Na de oorlog begrepen autoconstructeurs al snel dat ze om te overleven wagens moesten bouwen die betaalbaar waren met de beperkte middelen van de bevolking. Alfa Romeo had de boodschap begrepen en ruilde vanaf het begin van de jaren ‘50 zijn wellustige vooroorlogse machines in voor kleine sportieve modellen.

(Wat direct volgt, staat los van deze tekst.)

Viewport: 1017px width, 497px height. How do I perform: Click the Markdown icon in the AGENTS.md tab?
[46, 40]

Vroege plannen voor een mini-Alfa
Vanaf 1955 wou het merk nog verder gaan: het succes van de Fiat 500 en 600 op de thuismarkt bracht het merk ertoe een studie te lanceren voor een stadswagen met voorwielaandrijving. Door de enorme kosten van zo’n ontwikkeling besliste de directie (die was samengesteld uit regeringsleden) al snel om het idee te laten varen. Er werd een andere oplossing gekozen: de productie van de Renault Dauphine onder licentie…
Mini als inspiratie?
In 1959 gooide een nieuwe gebeurtenis alles weer door elkaar: de lancering van de Mini, die een immens succes werd. Alfa Romeo besliste op dat moment zijn project voor een stadswagen onder de Giulietta weer op te rakelen. Technisch gezien moest hij erg modern worden: voorwielaandrijving, een dwars ingeplante viercilinder met dubbele nokkenas, een cilinderinhoud van één liter en 49 pk. Eind 1962 werd het eerste prototype op de weg gebracht en de resultaten waren overtuigend: een gewicht van nauwelijks meer dan 700 kilo en een topsnelheid die in de buurt kwam van de 140 km/u waren uitstekende troeven.

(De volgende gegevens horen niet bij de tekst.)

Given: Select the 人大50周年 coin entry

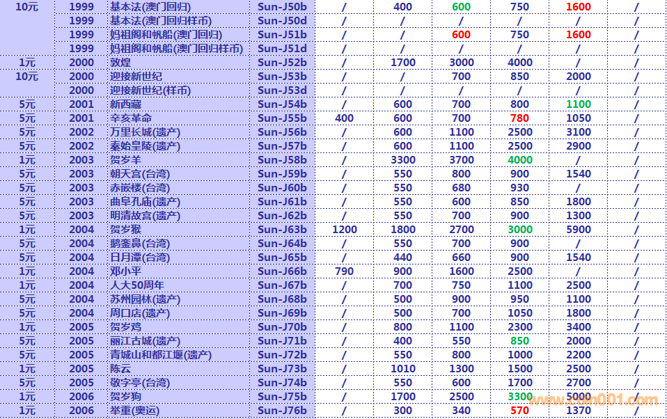Looking at the screenshot, I should click(137, 285).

Niet helemaal vergeten conceptcar
De directie werd alweer afgeschrikt door de nodige investeringen en besliste om opnieuw geen vervolg te geven aan het project. De Tipo 103 werd echter niet helemaal vergeten: Alfa Romeo gebruikte hem tien jaar later als basis voor de ontwikkeling van zijn Alfasud. En naar verluidt zou Renault veel inspiratie bij dit model hebben gehaald voor het ontwerp van zijn R8.